На эту минуту попался было всего только вторым промахом.
— Знаешь, ему полагалось любить меня, — поспешила сказать она, но не слишком стремительно, — так что можно утверждать, что у меня имущественные права на его злоключения.
Такие длинные слова у такой маленькой девочки!
— Она скорее хорошенькая, чем прекрасная. Хорошенькая, не-прекрасная девчонка.
— Ты ведь знал, что он любил меня?
— Он дал мне это понять.
— Но я не могла…
— И это тоже.
— Ах, так он знал.
— А ты разве не сделала все для того, чтоб он узнал?
Альба резко вскинула голову, она вскочила с места, это произошло очень внезапно, и заявила, что, коль скоро чай уже непригоден, она проверит, осталась ли в буфете хоть капля коньяка. Пьет ли он коньяк днем, до обеда?
— Предпочтительно, — обрадованно сказал он, — днем, до обеда.

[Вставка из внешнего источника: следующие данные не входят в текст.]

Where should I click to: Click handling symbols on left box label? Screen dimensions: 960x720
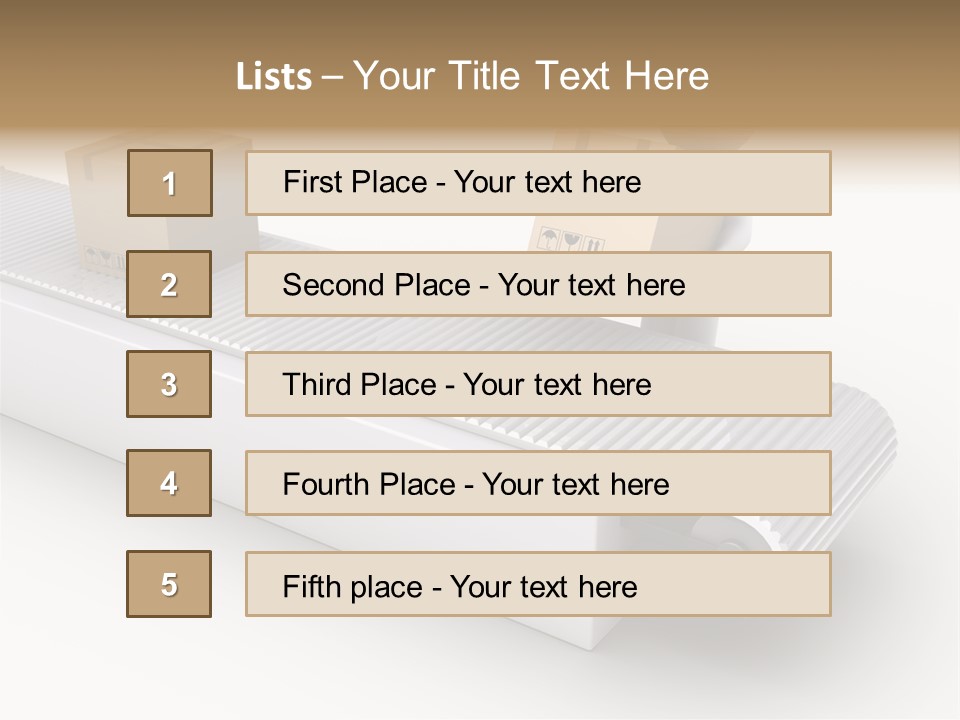point(103,259)
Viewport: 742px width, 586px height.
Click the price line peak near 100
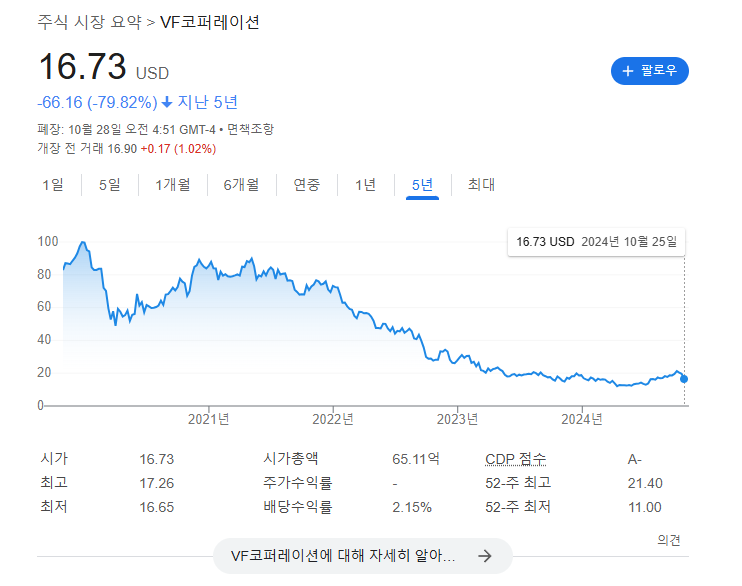(x=82, y=243)
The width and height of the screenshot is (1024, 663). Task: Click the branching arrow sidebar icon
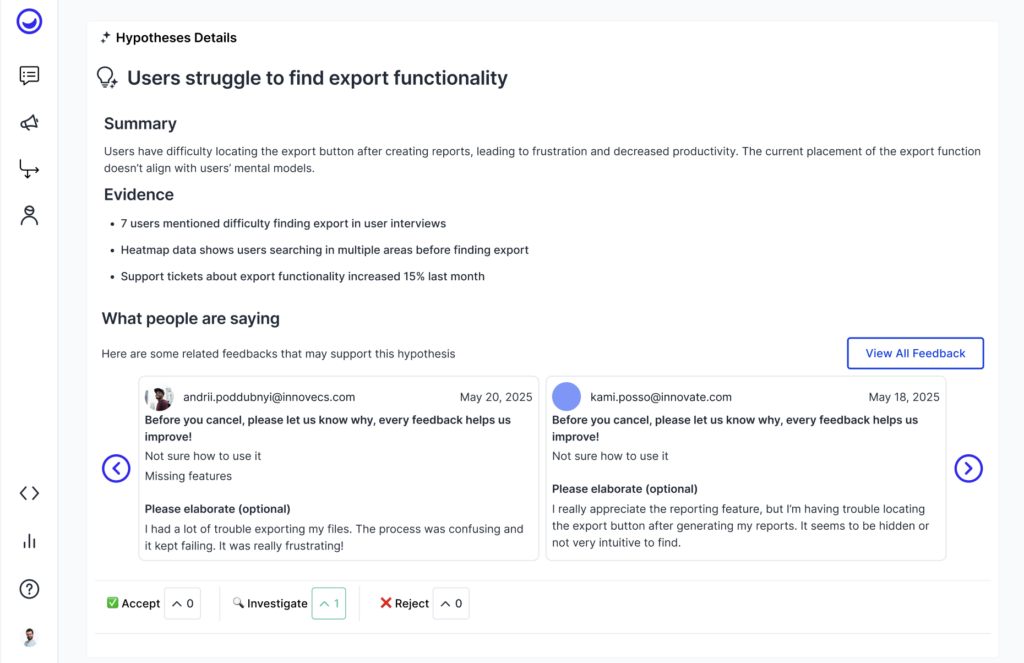point(30,169)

Она принесла большие бокалы и умирающую четверть пинты. Ловко огибая мебель летящими шажками, она напевала ирландскую песенку:
Горе и боль, боль и горе,
Участь моя — ночью и днем…
«Она недостаточно тяжелая, — подумал он, наблюдая за ее мерцающей походкой, — ей-богу, она недостаточно тяжелая, чтобы повеситься».
Они выпили.
— Позволь мне выразить восхищение, — сказал он, — этим великолепным, царственным пеньюаром. Он словно «Озарение» Рембо, варварский и царственный. Золотая парча, если я еще не ослеп. Коварно пышный и пламенеющий, да. Ты могла бы сказать «sortez!»[411] вслед за Роксаной.[412]

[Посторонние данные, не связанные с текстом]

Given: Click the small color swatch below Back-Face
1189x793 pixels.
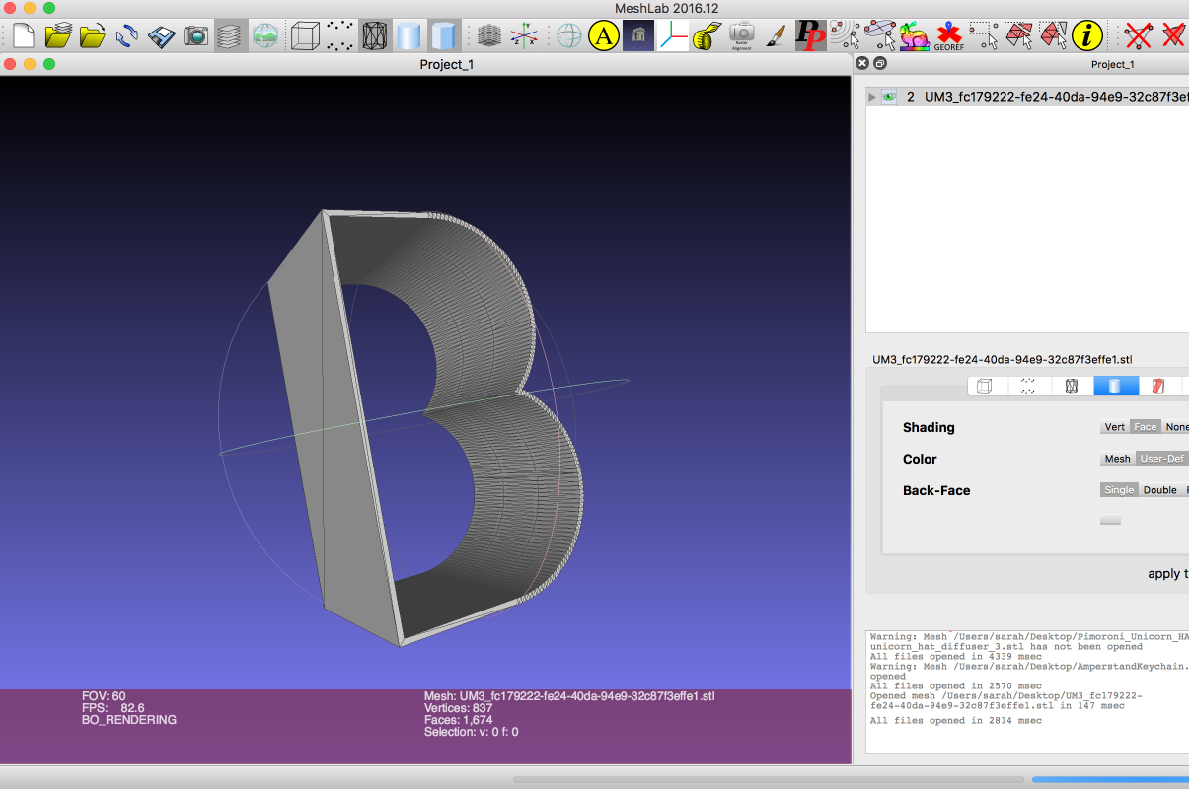Looking at the screenshot, I should click(1110, 520).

— Однако, коль скоро под рукой нет немых наемников… — Ей было очень горько. — Там, за дверью, репродуктор, он только ранит; дальше — печальный садовник, он поливает умирающие цветы; а потом ворота и улица, и все, ты свободна.
— Свободна?
— От сераля. — Она сложила ноги и внимательно на него посмотрела. — А ты не знал?
Белаква смутился. Он стал ерзать на стуле.

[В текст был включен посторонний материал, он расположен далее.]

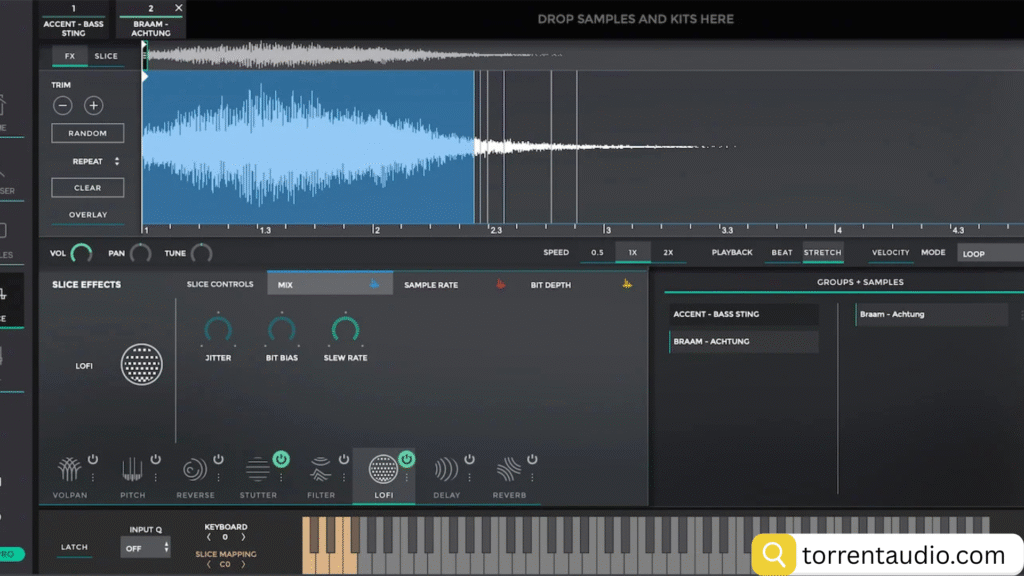Click the RANDOM button
The height and width of the screenshot is (576, 1024).
[x=87, y=132]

— Не говори мне, — воскликнула Альба, — что у ребенка геморрой!
Потом, пока он выглядел отстраненным и озадаченным, она сочла, что время пришло, что она готова выстрелить пламенным вопросом, который уже давным-давно угрожающе зудел в ушах.
— Что есть любовь?
Белаква грустно вытащил мизинец из ноздри и раскатал находку по подлокотнику.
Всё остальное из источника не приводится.